First of all, if not active, activate the artic-ncov2019 conda environment:
conda activate artic-ncov2019
Then use the command:
artic minion
with the following parameters:
What? | parameter | Our value |
---|---|---|
Use medaka | --medaka | |
The directory containing primer schemes | --scheme-directory | ~/artic-ncov2019/primer_schemes |
The input read file | --read-file | ~/workdir/data_artic/basecall_filtered_01.fastq |
Number of threads to use | --threads | 14 |
Normalise to max 200fold coverage | --normalise | 200 |
The primer scheme to use | positional (1) | nCoV-2019/V3 |
The sample name (prefix for output) | positional (2) | barcode_01 |
Enter the newly created results directory first:
cd ~/workdir/results_artic/
Then you can run the ARTIC pipeline for one dataset:
artic minion --medaka --normalise 200 --threads 14 --scheme-directory ~/artic-ncov2019/primer_schemes --read-file ~/workdir/data_artic/basecall_filtered_01.fastq nCoV-2019/V3 barcode_01
Perform that step for the first (01) dataset only to save time. Do the other datasets later, when there is time left.

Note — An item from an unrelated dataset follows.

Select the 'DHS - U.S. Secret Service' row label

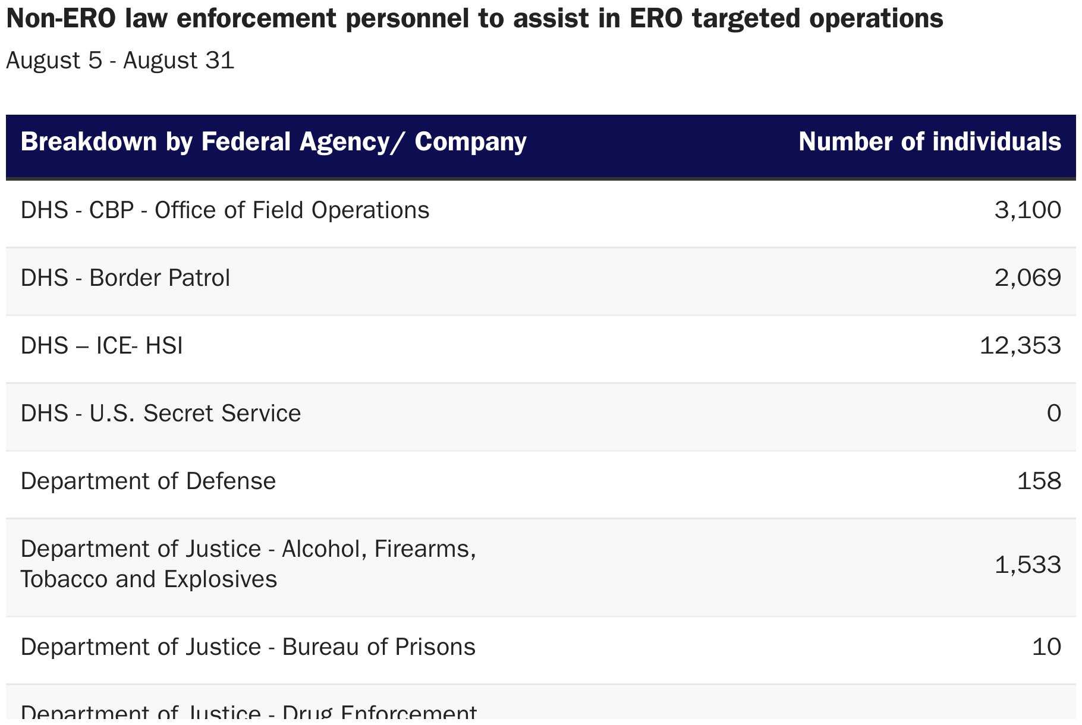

A loop to process all datasets would look like this:
for i in {1..5} do artic minion --medaka --normalise 200 --threads 14 --scheme-directory ~/artic-ncov2019/primer_schemes --read-file ~/workdir/data_artic/basecall_filtered_0$i.fastq nCoV-2019/V3 barcode_0$i done
When you are done, consensus files have been generated:
~/workdir/results_artic/barcode_01.consensus.fasta
If you want, you can map the consensus to the Wuhan reference and view the results in GenomeView, or use QUAST, to compare the sequences.